Doctors know this. They are legally and ethically bound to protect patient privacy (HIPAA in the US is no joke). When a patient walks in with insights generated by a third-party AI that has questionable data retention policies, the doctor sees a liability minefield.
What Actually Works
I’m not saying the tech is useless. I’m saying we’re using it wrong. We’re trying to use LLMs as doctors instead of as librarians.
After my failed binder attempt, I changed my approach. Instead of asking for a diagnosis (“Why am I tired?”), I started using the AI to format data for my doctor to read herself.

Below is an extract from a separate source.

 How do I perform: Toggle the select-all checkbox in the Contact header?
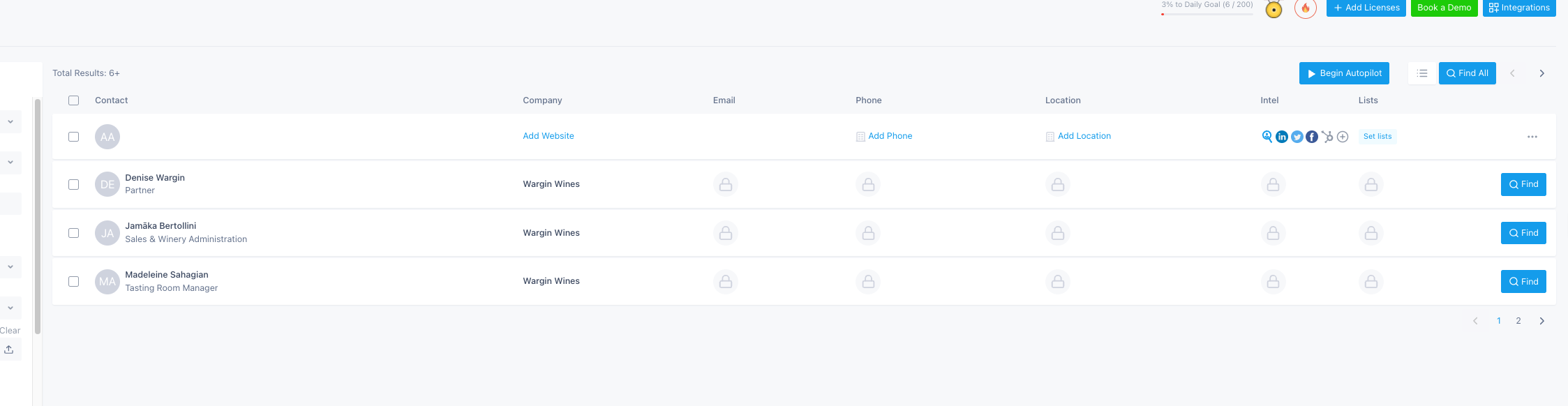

I wrote a script to extract just the last 30 days of blood pressure readings and visualize them in a simple table, highlighting values over 130/80. No commentary, no “AI insights,” no hallucinations about caffeine. Just clean, sorted data.
The Script Logic:
I used a simple filter in Python:
if record.type == "HKQuantityTypeIdentifierBloodPressureSystolic":
if value > 130:
flag_for_review(record)
When I showed that to Dr. Evans, she didn’t roll her eyes. She actually used it. “This I can work with,” she said. “It saves me from scrolling through your phone.”
The Verdict
The clash isn’t going away anytime soon. As long as Apple Health remains a walled garden of raw data and AI models remain confident bullshitters, the bridge between them will be shaky.
If you’re going to use these tools, treat them like a chaotic intern. They can organize your files, they can summarize a PDF, but for the love of god, don’t let them diagnose your arrhythmia. The algorithms inside the Apple Watch are FDA-cleared for a reason. The chatbot you’re talking to isn’t.
My advice? Probably keep tracking your data. It’s valuable. But when you go to the doctor, leave the AI-generated prognosis at home. Bring the raw numbers, or better yet, just bring your wrist.